Come spesso capita nel pontificato di Francesco, grandi cambiamenti nello stile s’accompagnano per quanto riguarda il contenuto a cambiamenti di dettaglio che vanno dallo scarno all’enigmatico. Per esempio, la Congregazione per la dottrina della fede, perlomeno sulla carta, dovrebbe subire uno spostamento d’accento carico di conseguenze. Si trova nell’articolo che in Pastor bonus era il 49 e ora viene introdotto come art. 68.
Il testo parla della promozione della dottrina della fede e della ricerca teologica, che è affidata al dicastero. Ma ora è stato aggiunto un secondo paragrafo: «Esso [il Dicastero per la dottrina della fede] collega la fedeltà all’insegnamento della tradizione anche con il coraggio di trovare nuove risposte a nuove questioni» (art. 68, § 2). Suona come una clausola di modernizzazione.
Ma l’espressione è in definitiva un’affermazione autoevidente, dalla quale non si possono ancora trarre in alcun modo conseguenze giuridicamente vincolanti. Questo sarebbe demandato a un documento successivo, a un ordinamento concreto della materia della curia («Regolamento»), che in ogni caso dovrà essere elaborato dopo la promulgazione di Praedicate Evangelium.
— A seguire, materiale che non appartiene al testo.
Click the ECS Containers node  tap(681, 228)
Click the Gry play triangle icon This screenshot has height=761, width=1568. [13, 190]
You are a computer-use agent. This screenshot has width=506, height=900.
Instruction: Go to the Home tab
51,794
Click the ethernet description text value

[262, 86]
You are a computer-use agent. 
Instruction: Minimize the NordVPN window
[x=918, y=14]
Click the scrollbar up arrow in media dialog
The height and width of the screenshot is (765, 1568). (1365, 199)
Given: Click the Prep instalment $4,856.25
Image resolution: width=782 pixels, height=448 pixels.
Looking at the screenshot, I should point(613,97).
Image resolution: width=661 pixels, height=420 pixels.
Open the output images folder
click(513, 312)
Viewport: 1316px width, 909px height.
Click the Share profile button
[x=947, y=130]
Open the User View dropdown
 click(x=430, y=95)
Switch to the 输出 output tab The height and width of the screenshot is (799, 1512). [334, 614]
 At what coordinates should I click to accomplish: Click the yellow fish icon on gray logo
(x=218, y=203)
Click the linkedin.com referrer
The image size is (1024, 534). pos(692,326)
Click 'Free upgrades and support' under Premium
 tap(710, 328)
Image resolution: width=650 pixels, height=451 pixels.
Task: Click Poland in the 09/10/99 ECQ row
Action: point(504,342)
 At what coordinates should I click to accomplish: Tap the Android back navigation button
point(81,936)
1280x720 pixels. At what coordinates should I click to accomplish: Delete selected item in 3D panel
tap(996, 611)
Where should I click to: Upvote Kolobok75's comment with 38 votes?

Questo vale analogamente per l’intero orientamento fondamentale ideale di Praedicate Evangelium. Come punto di partenza della riforma, il documento vuole fondare in modo totalmente nuovo l’esistenza della curia romana: la curia deve essere compresa non più come l’insieme degli uffici del papa (cosa che indubbiamente è, se considerata storicamente), ma come aiutante al tempo stesso del papa e dell’intero collegio dei vescovi.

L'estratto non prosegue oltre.